▶ **ИСХОДНЫЙ ТЕКСТ**

Если Гончарова когда-нибудь в Америку поедет, то не за именем вслед, а собственным вещам навстречу, и через — и не воду даже, а собственный страх. Перешагнет через собственный страх. И, не сомневаюсь, даст нам новую Америку. (Через Нью-Йорк, как через океан, нужно перескочить.)
Как же отразилось живое земное море с серебряными мальчиками в вещах Гончаровой? Как и следовало ожидать — косвенно. То, что я как-то сказала о поэте, можно сказать о каждом творчестве: угол падения не равен углу отражения. Так устроены творческий глаз и слух. Отразилось, но не прямо, не темой, не тем же. Не отразилось, а преобразилось. Морем не стало и не осталось, превратилось в собственное качество: морской (воздух, цвет, свет, чистота).
Море в взволнованной им Гончаровой отразилось как Гончарова в взволнованном нам — извилиной.
Что такое человеческое творчество? Ответный удар, больше ничего. Вещь в меня ударяет, а я отвечаю, отдаряю. Либо вещь меня спрашивает, я отвечаю. Либо перед ответом вещи, ставлю вопрос. Всегда диалог, поединок, схватка, борьба, взаимодействие. Вещь задает загадку. Ну — синее, ну — чистое, ну — соленое, — в чем тайна? Под кистью — ответ. Ответ или поиски ответа, третье, новое, возникшее из море и я.

▶ **СПИСОК ЗАДАНИЙ**
(1) Переведите на английский язык предложение из текста о Гончаровой: «Так устроены творческий глаз и слух».
(2) Продолжите текст о творчестве Гончаровой, начав сразу после его последнего предложения.

▶ **МАТЕРИАЛ**
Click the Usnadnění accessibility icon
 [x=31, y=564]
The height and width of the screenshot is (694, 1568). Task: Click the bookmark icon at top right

▶ **ОТВЕТЫ ПО ЗАДАНИЯМ**
(1) That is how the creative eye and ear are made.

(2)
Отражать — повторять. Мы можем только отобразить. Думающие же, что отражают, повторяют, пишут с («ты шуми смирно, а я попишу»), только искажают до жуткой и мертвой неузнаваемости. Ибо, если ты хочешь дать это море, настоящее, синее, соленое, точь-в-точь, как есть, — предположим, удалась синева — где же соль? Удалась соль (!), где же шум? Тогда я уже буду требовать с тебя, как с Бога. Море — и все качества! Никакого моря не хочу дать, не могу дать. Не дать, а отгадать, что за солью, синью, шумом. Беззащитность перед ударом (дара). Единственное, что хочу дать, — вещи ударить в себя и, устояв, отдать. Воздать.
Дар отдачи. Благодарность.
«Темы моря — нет, ни одного моря, кажется… Но — свет, но — цвет, но та — чистота…»
Морское, вот что взяла Гончарова от моря.
Что такое морское по отношению к морю? То, без чего вещь не была бы собой, обусловливающее ее, существенное — роковое — качество. Соль на соленость, море на морскость обречены, иначе их нет. Море по отношению к соли понятие усложненное, но безотносительно соли такое же единство, как соль. Ибо «морское» не сумма соли, синевы, чистоты, запаха и прочих свойств, а особое новое свойство, недробимое — хотелось бы сказать:
сплошное «и прочее» все возможности моря (ограниченного) — безграничные.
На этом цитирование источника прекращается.